A verbatim copy of the whole listing is what is needed.
-=-=-=-=-
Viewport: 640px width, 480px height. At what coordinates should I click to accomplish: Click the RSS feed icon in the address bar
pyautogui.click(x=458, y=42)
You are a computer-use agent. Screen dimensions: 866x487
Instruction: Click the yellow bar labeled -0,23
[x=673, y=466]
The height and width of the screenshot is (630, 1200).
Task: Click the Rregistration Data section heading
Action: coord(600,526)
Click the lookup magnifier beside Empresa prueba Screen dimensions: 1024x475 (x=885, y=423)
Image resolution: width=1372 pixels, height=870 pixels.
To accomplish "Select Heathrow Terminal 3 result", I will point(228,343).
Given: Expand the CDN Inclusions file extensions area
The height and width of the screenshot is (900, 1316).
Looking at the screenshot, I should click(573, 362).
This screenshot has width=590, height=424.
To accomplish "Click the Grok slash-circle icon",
-=-=-=-=-
> Task result:
Viewport: 640px width, 480px height. At what coordinates should I click to accomplish: Click the RSS feed icon in the address bar
pyautogui.click(x=458, y=42)
You are a computer-use agent. Screen dimensions: 866x487
Instruction: Click the yellow bar labeled -0,23
[x=673, y=466]
The height and width of the screenshot is (630, 1200).
Task: Click the Rregistration Data section heading
Action: coord(600,526)
Click the lookup magnifier beside Empresa prueba Screen dimensions: 1024x475 (x=885, y=423)
Image resolution: width=1372 pixels, height=870 pixels.
To accomplish "Select Heathrow Terminal 3 result", I will point(228,343).
Given: Expand the CDN Inclusions file extensions area
The height and width of the screenshot is (900, 1316).
Looking at the screenshot, I should click(573, 362).
This screenshot has width=590, height=424.
To accomplish "Click the Grok slash-circle icon",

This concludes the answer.